Segment Start: Data for analysis

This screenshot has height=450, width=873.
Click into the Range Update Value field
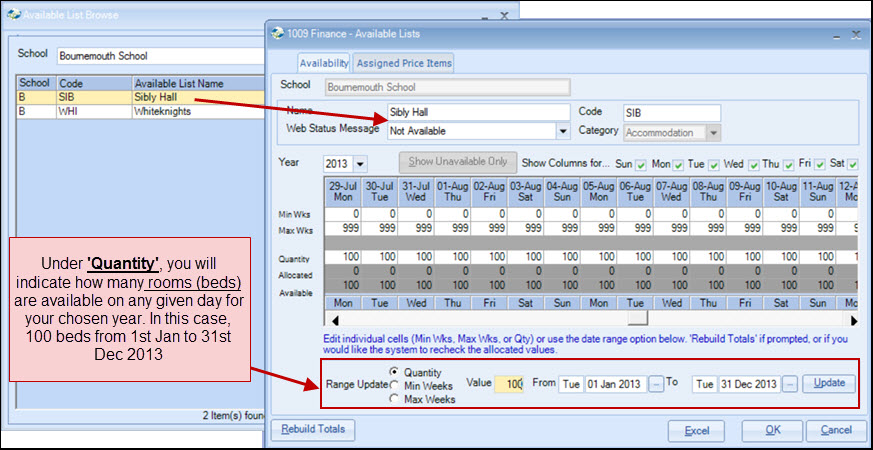[508, 384]
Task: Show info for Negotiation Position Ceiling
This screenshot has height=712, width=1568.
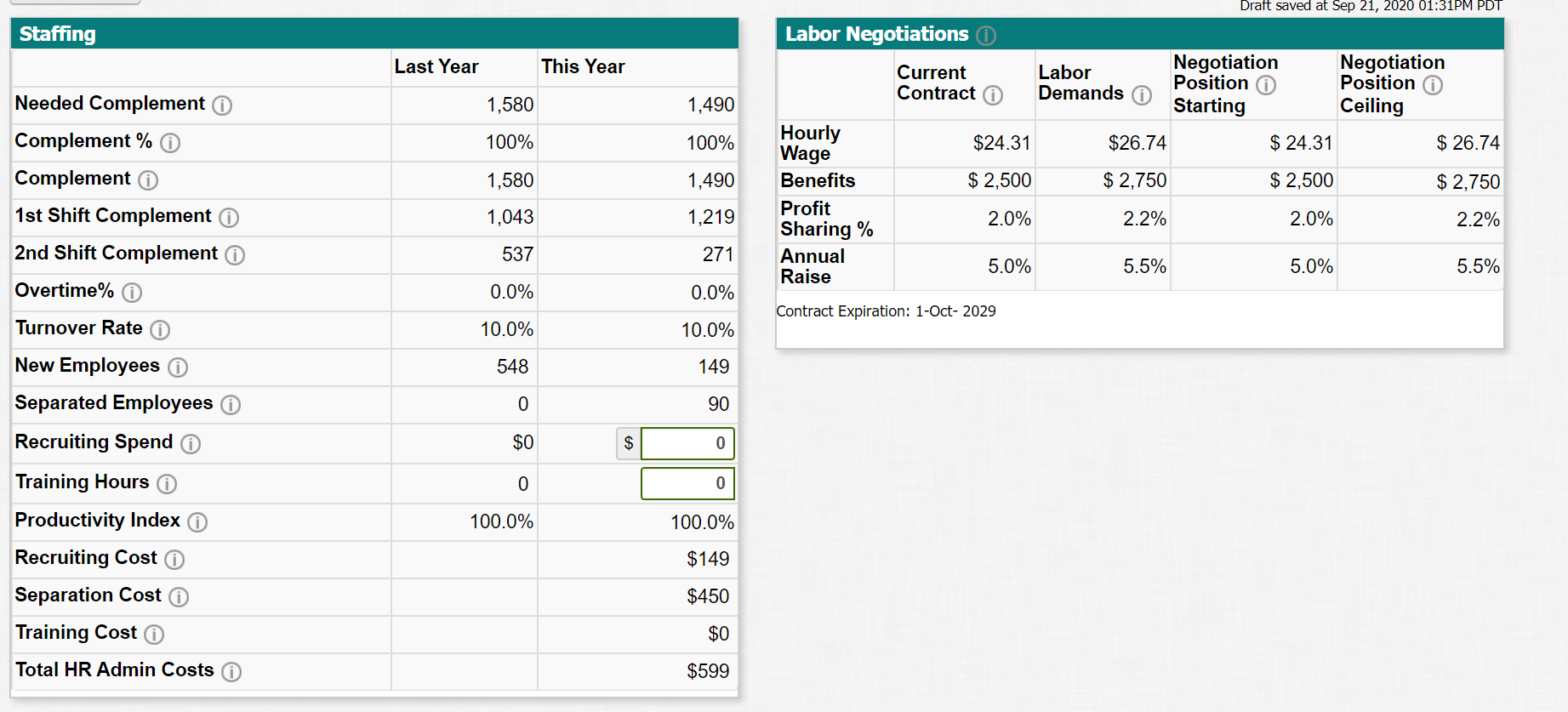Action: (1433, 85)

Segment End: Data for analysis

Task details:
Return every entry word for word, minus the pictures.

Worked solution:
This screenshot has height=450, width=873.
Click into the Range Update Value field
[508, 384]
Task: Show info for Negotiation Position Ceiling
This screenshot has height=712, width=1568.
Action: (1433, 85)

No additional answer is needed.